“There is no place of honour in a café.”
“And your room?—every one knows that you have been hoisted to the garret.”
“Every one knows that I love heights.”
All of which was said banteringly. They were playing at tossing questions and answers to and fro, as we tossed balls at school. Listening to them, my mind was for a moment distracted from its absorbing sentiment, and I inwardly condemned myself for this as for a fault.
The subject soon became a theme for cheap pleasantries. Every one in the café began to talk of Father Rambert’s end of the table, Father Rambert’s garret. He would shrug his shoulders and take it all laughingly.
“Really, isn’t all that true, Father Rambert?” asked Martinod one day.
“Why, to be sure it is true in a sense. If you make a point of it, it is true. But what is it that is true?”
As if everybody didn’t know what is true and what is not true! Grandfather was rather fond of dark sayings. That same afternoon we went home together, he gay and sprightly, I downcast because I had not, even at a distance (which I preferred), seen Nazzarena.
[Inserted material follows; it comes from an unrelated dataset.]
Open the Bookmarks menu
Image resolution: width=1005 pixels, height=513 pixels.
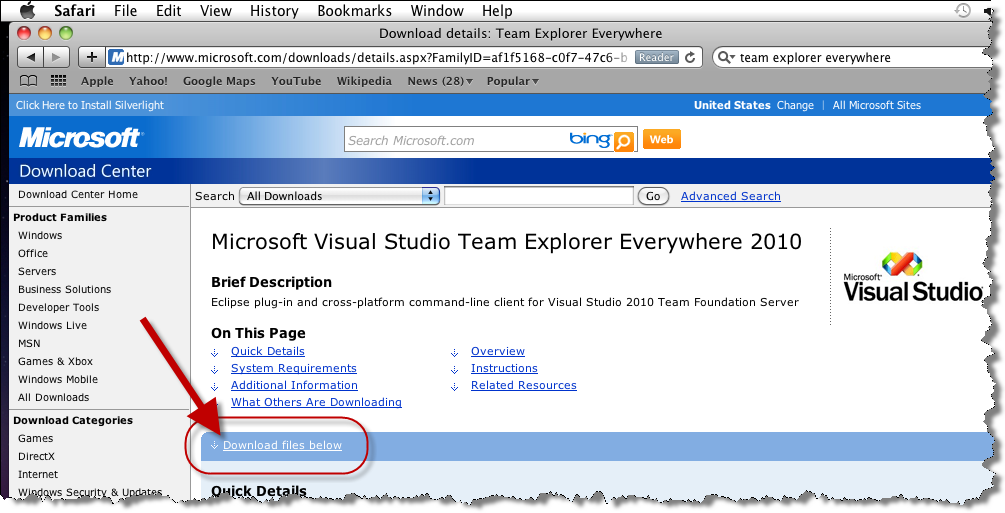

At the top of the steps we met father, who was waiting for us, and who seemed much disturbed. He had a newspaper crumpled up in his hand, and handed it without a word to grandfather, who made no motion to take it.
“Do you know who wrote that?” he asked. How contemptuously he pronounced the word that! I felt that he was controlling himself, but that something serious was going on at our house.
“How should I know?” asked grandfather. “I never read the local papers.”